Update from 1.0.x to 1.1.x causes CORS to behave differently for GraphiQL

[koenpunt]

For some reason the update from 1.0.x to 1.1.x caused GraphiQL to no longer work. This turned out to be a CORS issue, which is weird, because GraphiQL and the GraphQL endpoint share the same origin.

I couldn't really find any changes regarding CORS, but maybe I'm not looking in the right places?

For now I managed to solve the issue by adding the local domain to the CORS allowed origins list, but that shouldn't be necessary.

[bclozel]

Do you have a sample application we can take a look at? Something that works in 1.0.x and doesn't with 1.1.x?

[koenpunt]

I've created a sample application, but upon creating that I think the issue might be with Spring's overall CORS implementation, and not specific to Spring GraphQL;

https://github.com/koenpunt/graphiql-cors-example

If you build and run that application, and then use something like ngrok (ngrok http 8080) to make it available on something else than localhost, you will notice that performing a query in the graphiql UI will result in a 403 error in the browser's network log.

If in that same application you change the spring-boot dependency from 3.0.4 to 2.7.3 and build and run again, you will see that performing a query in graphiql now works correctly.

I had a quick look at the spring-framework repo to see if I could find the change that would cause this change in behavior, but didn't find anything.

[rstoyanchev]

The main place for CORS decisions is in the reactive variant of DefaultCorsProcessor and in CorsUtils if you want to have a quick look at what happens with a debugger. If not, it's okay, we'll use the sample.

[koenpunt]

I think the issue might not be isolated to CORS, but with how spring builds urls in general, or how that has changed when upgrading from spring-boot 2.7 to 3.0.

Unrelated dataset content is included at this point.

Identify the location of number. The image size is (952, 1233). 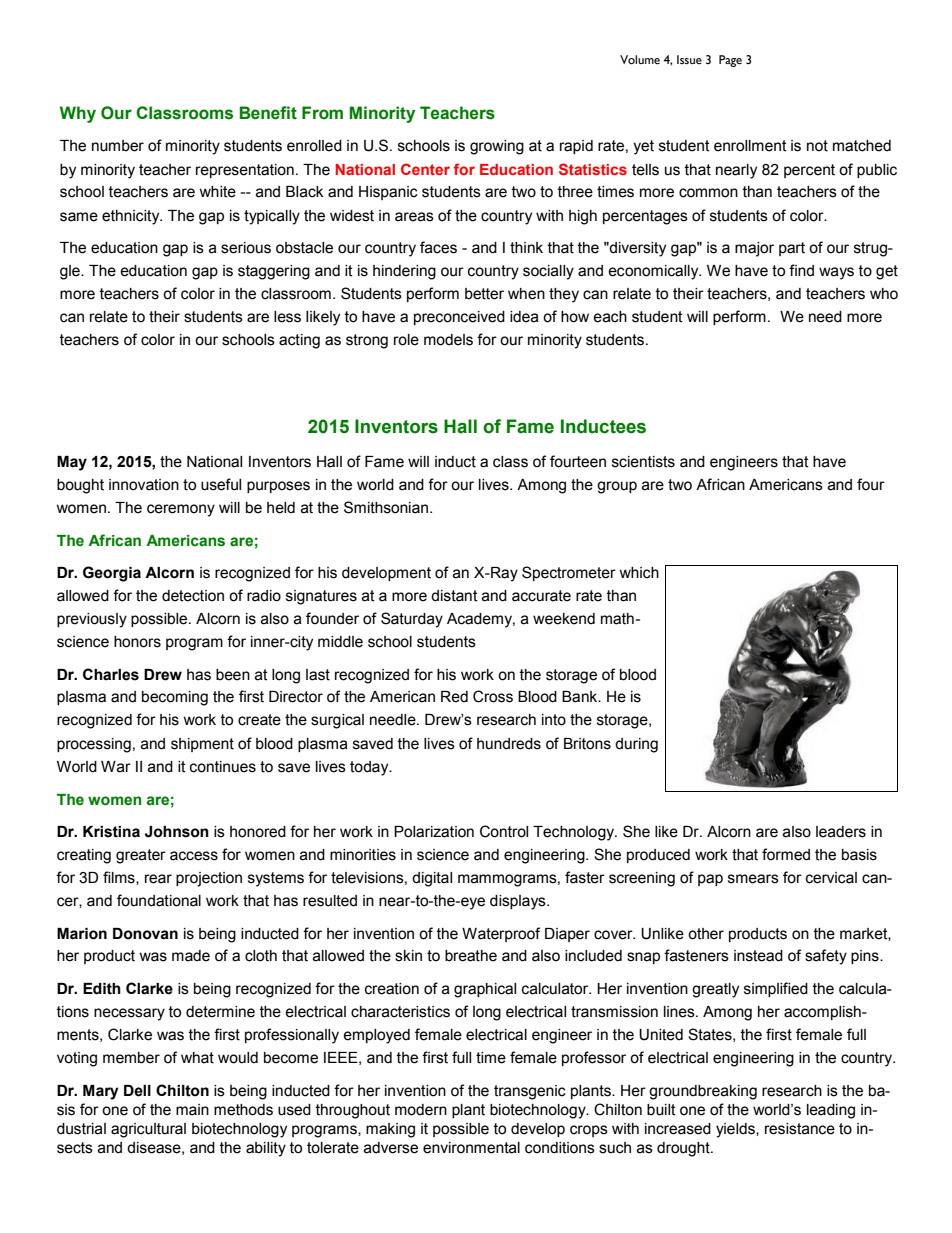
(118, 146).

Because we now also experience redirects from https://our-domain.com/graphql to https://our-domain.com:80/graphiql?path=/graphql, where previously the port (:80) was not added on redirect.

And I suspect the CORS functionality to use the same information to build the current URL, and then fails to match that with the incoming origin header of the request, because of the added port.

We've looked into this https://docs.spring.io/spring-boot/docs/current/reference/htmlsingle/#howto.webserver.use-behind-a-proxy-server already, but at least setting server.forward-headers-strategy=NATIVE doesn't work. Still have to try the FRAMEWORK strategy, but the fact remains that this worked before without any configuration.

[koenpunt]

Setting the strategy has no effect, but defining a bean for ForwardedHeaderTransformer correctly processes the forwarded headers. This, however, also removes the headers, causing issues with a scenario where we need the x-forwarded-for header (or really the remote address, but we derive that from the header) in a WebGraphQlInterceptor.

[rstoyanchev]

This sounds like it is related to spring-projects/spring-framework#30033, a regression in Spring Framework 6.0.5, with fixes in Spring Framework 6.0.6 and in Reactor Netty 1.1.4. But you already have Boot 3.0.4 with those versions so you should have the fixes. Port 80 should be getting ignored in ReactorServerHttpRequest.

[koenpunt]

We're already on Boot 3.0.4 with Framework 6.0.6, so I guess the regression isn't completely resolved then?

[koenpunt]

@rstoyanchev I'm not sure what's next; was you comment a confirmation about the bug still existing and that it should be fixed, or would this be an issue on our side, and thus something we have to fix?